Data from an ongoing clinical trial found that a booster dose of Moderna’s COVID-19 vaccine produced an immune response with no serious safety concerns, FDA staff said in briefing documents released on Tuesday.
However, similar to the Pfizer COVID-19 booster trial, the sample size is small, with 149 participants receiving a half-dose 50 μg booster at 6-8 months following the two-dose primary series, and clinical effectiveness is being inferred based on immunogenicity data.
The Vaccines and Related Biological Products Advisory Committee (VRBPAC) will meet on October 14 to discuss a Moderna booster dose for certain populations. Having learned from its experience with Pfizer, the FDA is asking VRBPAC to consider emergency use authorization (EUA) of a booster dose at least 6 months after the two-dose primary series in:
- Adults ages 65 and older
- Adults ages 18-64 at high risk for severe COVID
- Adults ages 18-64 whose occupational and institutional exposure puts them at risk of COVID exposure, such as healthcare workers and teachers
Primary support for a half-dose booster of Moderna vaccine comes from a phase II trial, P201, where participants were randomized to receive either a two-dose 50 μg series, 100 μg series, or placebo (part A), and then a 50 μg booster dose (part B).

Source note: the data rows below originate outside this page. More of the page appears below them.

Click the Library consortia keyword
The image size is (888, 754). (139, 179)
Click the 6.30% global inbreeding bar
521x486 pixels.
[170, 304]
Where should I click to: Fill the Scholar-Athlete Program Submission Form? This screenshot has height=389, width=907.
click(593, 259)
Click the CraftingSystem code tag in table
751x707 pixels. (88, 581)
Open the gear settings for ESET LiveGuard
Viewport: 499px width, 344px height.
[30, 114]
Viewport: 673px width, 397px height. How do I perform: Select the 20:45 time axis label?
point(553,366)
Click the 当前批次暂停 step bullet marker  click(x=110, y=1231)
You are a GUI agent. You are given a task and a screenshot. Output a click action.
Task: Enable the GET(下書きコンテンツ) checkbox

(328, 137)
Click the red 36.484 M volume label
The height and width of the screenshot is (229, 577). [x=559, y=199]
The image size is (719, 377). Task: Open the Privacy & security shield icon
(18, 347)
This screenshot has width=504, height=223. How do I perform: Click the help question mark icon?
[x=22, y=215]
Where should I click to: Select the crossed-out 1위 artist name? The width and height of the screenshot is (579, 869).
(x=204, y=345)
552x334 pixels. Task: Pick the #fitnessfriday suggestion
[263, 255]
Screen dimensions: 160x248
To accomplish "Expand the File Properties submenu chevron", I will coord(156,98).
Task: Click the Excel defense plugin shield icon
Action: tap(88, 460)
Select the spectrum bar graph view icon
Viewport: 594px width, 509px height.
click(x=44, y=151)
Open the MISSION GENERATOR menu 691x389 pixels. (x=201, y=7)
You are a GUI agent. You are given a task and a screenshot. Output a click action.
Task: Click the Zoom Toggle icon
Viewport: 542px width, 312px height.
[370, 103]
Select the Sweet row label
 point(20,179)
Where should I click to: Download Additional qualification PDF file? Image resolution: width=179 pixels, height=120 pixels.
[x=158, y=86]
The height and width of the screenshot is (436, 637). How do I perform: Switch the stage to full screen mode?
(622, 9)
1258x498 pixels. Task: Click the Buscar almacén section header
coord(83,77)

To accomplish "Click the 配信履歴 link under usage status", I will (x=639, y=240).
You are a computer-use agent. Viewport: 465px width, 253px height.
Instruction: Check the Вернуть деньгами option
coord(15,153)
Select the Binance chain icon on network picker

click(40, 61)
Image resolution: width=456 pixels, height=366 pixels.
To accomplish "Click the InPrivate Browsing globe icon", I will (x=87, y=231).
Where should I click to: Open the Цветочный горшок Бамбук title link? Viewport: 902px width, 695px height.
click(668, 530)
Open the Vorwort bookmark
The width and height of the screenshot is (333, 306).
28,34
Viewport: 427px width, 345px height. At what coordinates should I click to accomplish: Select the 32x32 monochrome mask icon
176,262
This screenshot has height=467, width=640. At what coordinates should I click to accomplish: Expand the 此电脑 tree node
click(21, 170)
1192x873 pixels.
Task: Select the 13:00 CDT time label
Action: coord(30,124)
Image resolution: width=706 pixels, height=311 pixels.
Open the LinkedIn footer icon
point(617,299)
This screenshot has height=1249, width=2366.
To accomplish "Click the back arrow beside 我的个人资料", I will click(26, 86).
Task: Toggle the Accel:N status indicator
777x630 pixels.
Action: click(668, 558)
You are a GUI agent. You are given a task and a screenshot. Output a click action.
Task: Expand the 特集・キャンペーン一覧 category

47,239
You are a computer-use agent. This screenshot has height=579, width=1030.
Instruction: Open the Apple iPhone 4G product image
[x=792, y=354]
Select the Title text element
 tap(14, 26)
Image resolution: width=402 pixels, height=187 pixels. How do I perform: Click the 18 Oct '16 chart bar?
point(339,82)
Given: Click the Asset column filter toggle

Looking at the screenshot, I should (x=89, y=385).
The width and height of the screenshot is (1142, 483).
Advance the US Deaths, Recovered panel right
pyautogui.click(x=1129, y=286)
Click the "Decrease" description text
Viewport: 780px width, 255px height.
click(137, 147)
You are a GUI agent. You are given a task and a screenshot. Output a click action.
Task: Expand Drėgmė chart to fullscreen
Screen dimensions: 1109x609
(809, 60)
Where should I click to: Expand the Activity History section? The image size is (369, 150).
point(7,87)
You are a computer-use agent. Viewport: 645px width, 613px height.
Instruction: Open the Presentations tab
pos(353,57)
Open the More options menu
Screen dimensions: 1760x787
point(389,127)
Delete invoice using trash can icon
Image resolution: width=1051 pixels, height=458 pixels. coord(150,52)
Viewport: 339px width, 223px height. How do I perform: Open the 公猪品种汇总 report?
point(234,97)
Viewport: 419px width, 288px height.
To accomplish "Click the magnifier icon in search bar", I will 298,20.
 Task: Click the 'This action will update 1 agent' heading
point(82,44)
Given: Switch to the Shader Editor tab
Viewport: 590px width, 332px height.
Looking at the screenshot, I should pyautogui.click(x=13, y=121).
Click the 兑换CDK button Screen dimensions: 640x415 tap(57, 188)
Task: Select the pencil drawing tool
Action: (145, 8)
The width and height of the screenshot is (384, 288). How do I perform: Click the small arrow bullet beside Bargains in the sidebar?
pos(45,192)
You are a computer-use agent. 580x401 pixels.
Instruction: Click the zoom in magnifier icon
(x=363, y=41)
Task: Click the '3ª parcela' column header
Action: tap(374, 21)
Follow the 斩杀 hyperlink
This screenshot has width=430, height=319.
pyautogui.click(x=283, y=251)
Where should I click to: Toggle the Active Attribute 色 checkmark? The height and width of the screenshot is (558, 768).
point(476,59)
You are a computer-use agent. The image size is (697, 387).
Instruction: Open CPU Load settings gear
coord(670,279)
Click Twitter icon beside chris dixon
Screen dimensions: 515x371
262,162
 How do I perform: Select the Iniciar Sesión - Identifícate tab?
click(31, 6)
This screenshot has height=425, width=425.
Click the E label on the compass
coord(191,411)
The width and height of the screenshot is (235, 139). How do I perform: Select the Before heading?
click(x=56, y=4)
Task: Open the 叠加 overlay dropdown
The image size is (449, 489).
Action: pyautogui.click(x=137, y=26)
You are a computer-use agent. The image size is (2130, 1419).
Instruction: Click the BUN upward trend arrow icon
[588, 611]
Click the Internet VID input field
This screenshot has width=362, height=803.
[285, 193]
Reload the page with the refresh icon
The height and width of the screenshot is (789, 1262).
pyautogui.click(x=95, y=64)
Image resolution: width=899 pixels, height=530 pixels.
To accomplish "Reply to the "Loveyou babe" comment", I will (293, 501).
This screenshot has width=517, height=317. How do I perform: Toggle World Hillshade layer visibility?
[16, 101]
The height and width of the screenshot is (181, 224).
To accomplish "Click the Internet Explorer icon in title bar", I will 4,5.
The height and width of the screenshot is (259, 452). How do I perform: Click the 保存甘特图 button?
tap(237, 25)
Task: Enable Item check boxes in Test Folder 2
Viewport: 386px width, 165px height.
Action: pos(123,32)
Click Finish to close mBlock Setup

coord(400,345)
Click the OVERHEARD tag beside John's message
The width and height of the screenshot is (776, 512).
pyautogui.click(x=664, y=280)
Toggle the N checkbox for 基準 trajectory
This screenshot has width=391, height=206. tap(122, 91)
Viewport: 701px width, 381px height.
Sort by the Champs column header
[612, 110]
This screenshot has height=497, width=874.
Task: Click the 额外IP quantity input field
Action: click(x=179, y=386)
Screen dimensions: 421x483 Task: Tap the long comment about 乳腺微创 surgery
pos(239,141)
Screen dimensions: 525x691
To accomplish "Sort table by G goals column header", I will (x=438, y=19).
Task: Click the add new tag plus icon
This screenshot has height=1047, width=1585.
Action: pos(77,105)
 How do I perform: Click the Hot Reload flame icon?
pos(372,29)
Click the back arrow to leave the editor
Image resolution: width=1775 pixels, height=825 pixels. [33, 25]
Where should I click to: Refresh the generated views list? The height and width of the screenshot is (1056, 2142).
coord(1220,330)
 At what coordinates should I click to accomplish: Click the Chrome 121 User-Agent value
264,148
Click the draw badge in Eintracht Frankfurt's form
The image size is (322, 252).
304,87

Overall, 149 adults received the two-dose 100 μg series, which is the dose authorized under EUA, plus the booster dose and were evaluated for immunogenicity. They were a mean age of 53, about three-quarters were between ages 18-65, and 60% were women. Nearly all (95%) were white, and 14% had obesity. Median interval between completion of the primary series and the booster dose was about 7 months.
FDA staff noted adults with a history of chronic cardiovascular disease, chronic pulmonary disease, HIV, diabetes, and a history of hypertension were excluded from participating in study P201.
They added that “immunogenicity data from a random subset of P301 participants were used as the reference group for immunobridging analyses to infer vaccine effectiveness of the booster dose.” P301 was the phase III study that supported Moderna’s EUA for the two-dose vaccine in December.
Notably, study P201 participants were less racially and ethnically diverse, had a lower median BMI, a lower rate of obesity, and a lower percentage of men, though FDA staff said these differences were “unlikely to impact the clinical results from the safety and primary immunobridging analyses.”
While “immunobridging analyses against the D614G strain met the pre-specified success criteria for the [geometric mean titers] ratio,” FDA staff added that in seroresponse rates after the booster dose compared to dose 2, “the pre-specified success criterion was not met,” as the difference in seroresponse rate was -10.5%, and the lower limit of the 95% CI had a criteria of less than -10%.
As with Pfizer’s data, FDA staff seemed less than impressed with Moderna’s data on booster effectiveness against the Delta variant, commenting, “Moderna proposes to infer effectiveness of the booster dose against the Delta variant from exploratory descriptive analyses of neutralizing antibody titers against this variant evaluated among booster dose recipients from study P201 Part B.”
Interestingly, there were 38 COVID-19 cases of 171 booster recipients reported during the Delta surge in study P201. Moderna performed a post hoc analysis of incidence of SARS-CoV-2 among participants originally randomized to Moderna vaccine (median 13 months post-dose 2) and the participants randomized to placebo and crossed over to Moderna (median 7.9 months, post-dose 2). The analysis showed 77.1 cases per 1,000 person-years versus 49.0 cases per person-years, respectively. However, this analysis was not independently verified by the FDA.
Examining safety, 344 participants contributed to the P201B safety set, 171 of whom received the 100 μg primary series, they noted.
FDA staff noted a higher rate of lymphadenopathy among adults ages 18-64 after the booster dose versus the primary series (24.8% vs 11.6%, respectively), but no evidence of “increased frequency or severity of local or systemic reactions after the booster dose, they said. Rates of lymphadenopathy were also significantly higher among adults ages 18-64 than adults ages 65 and up (24.8% vs 5.3%). Fatigue and headache were the most common unsolicited adverse events (AEs).”
There were no deaths or vaccine-related serious AEs, such as myocarditis, pericarditis, anaphylaxis, Bell’s palsy, or thrombotic or embolic events, in the 344 participants. They were followed up for a median of 5.7 months.
Similar to the Pfizer booster VRBPAC meeting, Thursday’s agenda indicates that Israeli researchers will present real-world evidence on the need for COVID-19 booster doses.